The committee also considered the tender and subsequent appointment of, and fees payable to, the external auditors and discussed with them the scope of the interim review and annual audit for the Group and subsidiaries of the Group.
Specific audit issues the committee discussed included:
- Oversight and approval of the process to change external auditor as delegated from the Board. This included leading the tender process through to assessment of the various audit proposals and selection of the preferred auditor;
- Assessment of whether each entity and the Group as a whole are going concerns, including whether forecast performance would result in an adequate level of headroom over the Group’s available cash facilities;
- Review of the whether any impairment needed to be recognised in respect of the intangible assets of the Group, including the assumptions underlying the calculation of the value in use of the cash generating units tested for impairment;
- Management’s approach to estimating the recoverability of WIP, including the recovery rate applied and the length of historical data used to calculate that recovery rate;
- Provisions recognised in respect of contingent consideration payable on past business combinations and management’s key assumptions and estimates applied in reaching these recognition and measurement decisions; and
- Review and approval of the internal audit plan.
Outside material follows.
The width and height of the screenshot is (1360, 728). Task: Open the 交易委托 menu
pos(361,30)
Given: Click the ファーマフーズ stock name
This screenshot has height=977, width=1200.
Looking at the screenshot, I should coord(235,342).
Significant judgements and estimates
Significant critical accounting judgements and key estimates in connection with the Group’s financial statements for the year ended 31 May 2022 and other matters considered by the committee included:
An analysis of fees payable to the external audit firms in respect of audit and non-audit services during the year is set out in Note 7 to the financial statements. The Company is satisfied the external auditor is independent in the discharge of their audit responsibilities, following diligence conducted as part of the appointment process.
The internal audit function is responsible for providing assurance over the design and operational effectiveness of the internal controls related to the Group’s key activities. Our internal audit activity is based around a strategic, risk-based approach to cyclical internal audit with consideration of the Group’s key strategic priorities and risks. This approach is designed to provide assurance over key areas including; governance, risk management and control. During the year the internal audit function engaged in a number of activities, including:
- Developing our internal audit plan based on an analysis of the Group’s corporate objectives, risk profile and assurance framework, as well as other factors such as emerging issues in our sector;
- Delivering audits providing assurance over the Group’s governance arrangements, financial crime and whistleblowing activities, complaints, HR and training activities, wealth management services, cyber risk, investment services as well as client communications, costs and charges;
- The internal audit team has also continued to provide assurance activities in respect of the CREIT and going forward, the 2022/23 plan extends to coverage of Maven activity; and
- Looking ahead, the internal audit function has developed a forward-looking plan to provide the Group with assurance over key areas of regulatory focus into 2022/23 including; the Investment Firms Prudential Regime (IFPR), vulnerable clients, operational resilience and product governance and pricing. The Plan is complemented with additional reviews on core business areas e.g. client invoicing, integration management and conflicts of interest as well as work due under a cyclical approach; regulatory reporting.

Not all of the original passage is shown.